Thank you for your time and help!
-Ali
Robin Simon says
Thanks for the kind words! Glad you find the CPG Data Tip Sheet helpful.
Let me address each of your statements/questions:
1. If TDPs are down vs. the same period a year ago it does mean that it scanned in fewer stores (or in more smaller stores), not necessarily less frequently. If the TDPs you’re looking at are based on max and not average ACV an item only has to scan once in the 52 weeks for it to count as being in distribution. The TDP number is based on where it scans, not how often.
2. In your example, sales are down and TDPs are down and velocity is up. This means that the sales decline is due to the distribution loss but that where the brand is in distribution, it is selling faster than it was last year. An increase in velocity can be a result of lower pricing, more trade merchandising, more advertising, etc.
3. You can’t tell anything about out-of-stocks vs. discontinued items from a 52-week scenario. You’d have to look at a weekly trend of %ACV by item. If the %ACV goes down and then comes back up that’s most likely OOS.
Hope that helps!
Estefania says
Hi Sally/Robin,
First of all thank you for your post it is very insightful.
I am interpreting an Item Ranking Nielsen report but I having some problems understanding the difference between Sales per Point Distribution and Value/Volume ROS. I would appreciate if you can explain the difference between these concepts.
This is the type of figures of the report:
Value ´000 pr wtd Dist. Pt Value ROS
Item A 62,6 2196,6
item B 42,2 1480,4
Thank you!
Robin Simon says
I am guessing that you are looking at data for outside the US or Canada. ROS stands for “rate of sales” which is a velocity measure but not a term usually used here. Can you please use the Contact link (upper left on the blog) to send a message a paste in the table with the numbers and headings you’re asking about? It is hard for me to interpret since the headings and data are not in columns. Thanks!
Gregory says
Hi! thanks a lot for the great post it is really eye-opening. I believe your site is the best in class online resource in the industry.

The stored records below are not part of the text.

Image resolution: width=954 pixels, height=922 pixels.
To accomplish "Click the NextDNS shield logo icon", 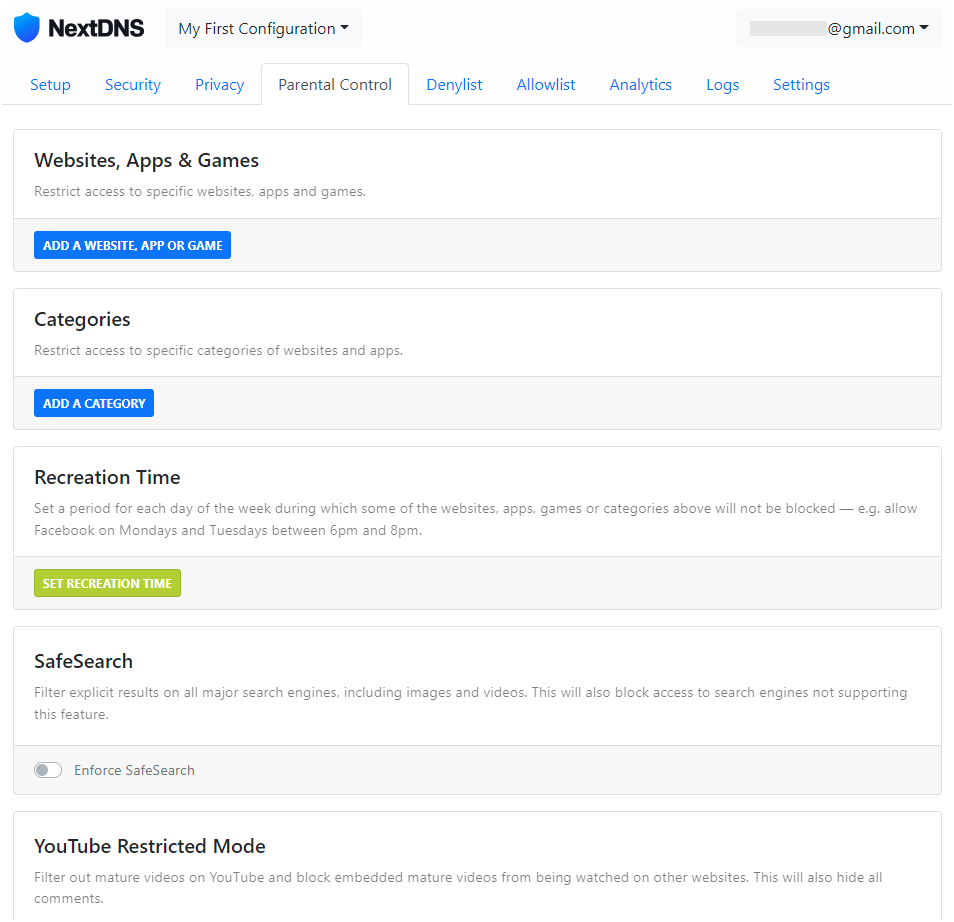I will tap(27, 28).
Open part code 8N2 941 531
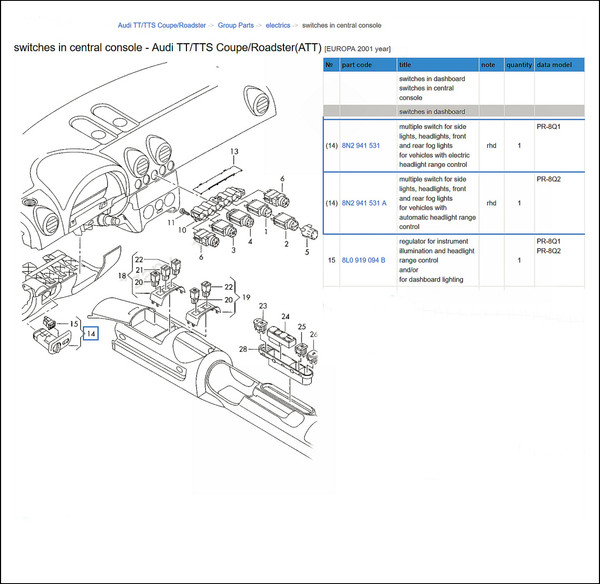 click(x=361, y=146)
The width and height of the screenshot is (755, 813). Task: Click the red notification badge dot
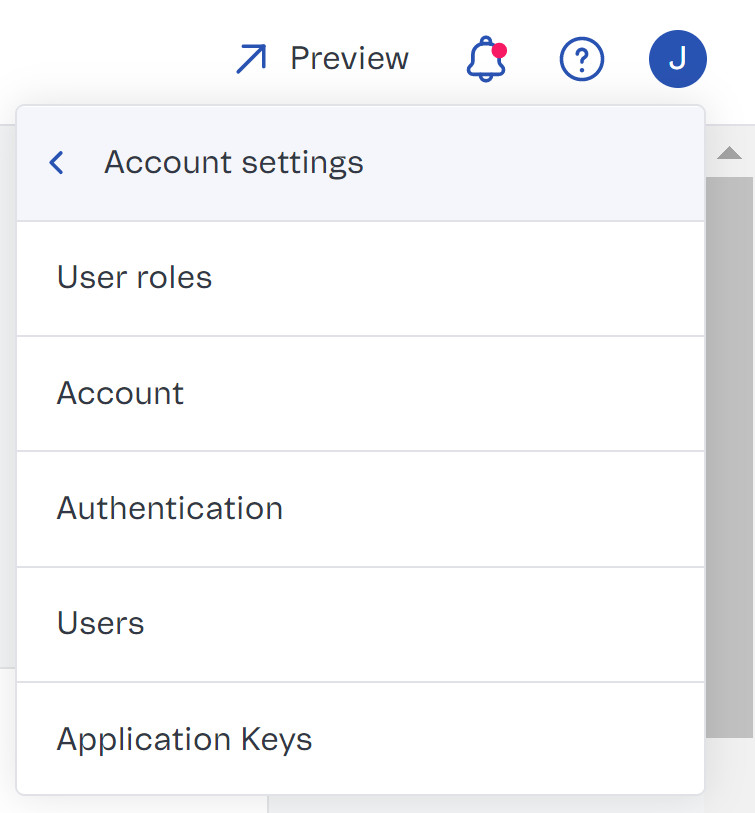[499, 50]
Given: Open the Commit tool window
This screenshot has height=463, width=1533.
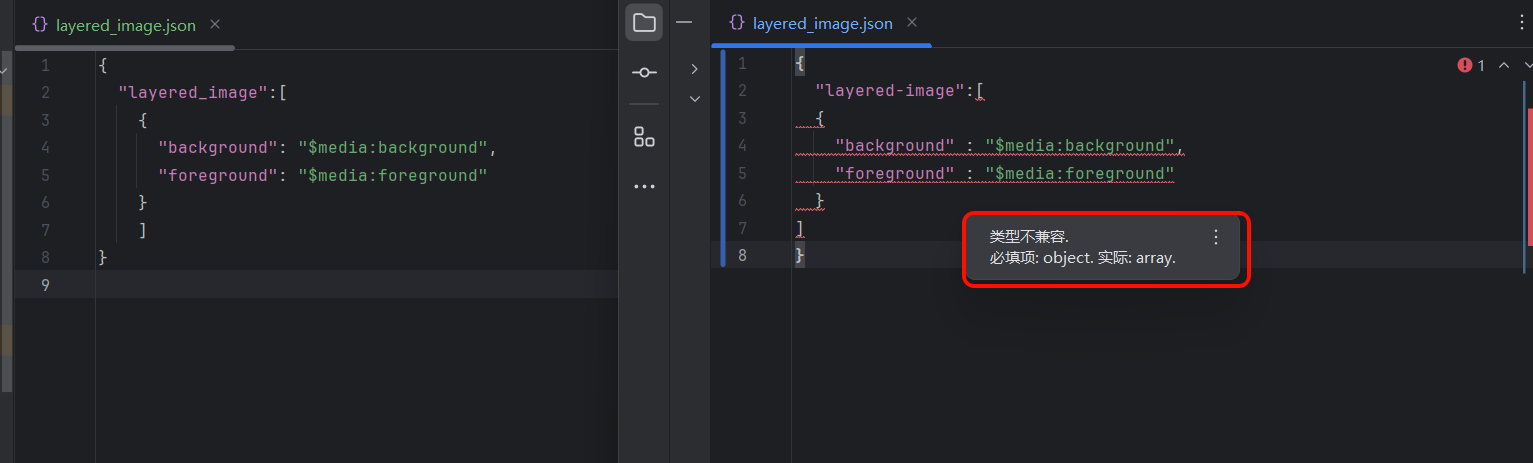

I am exploring how can I explore further dimensions with the help of TDP.
For one data set, I have calculated TDP per vendor, the AIC & the ROS.
If i divide TDP / AIC this index seems to give me an indication of the average WTD distribution for these items. Is its correct? In the same way if I divide ROS / AIC it could give an average ROS per item. Obviously the analysis is based on aggregates (total SKUs per vendor) but it seems to me it can give a good bench amongst them. Does it sounds right to you?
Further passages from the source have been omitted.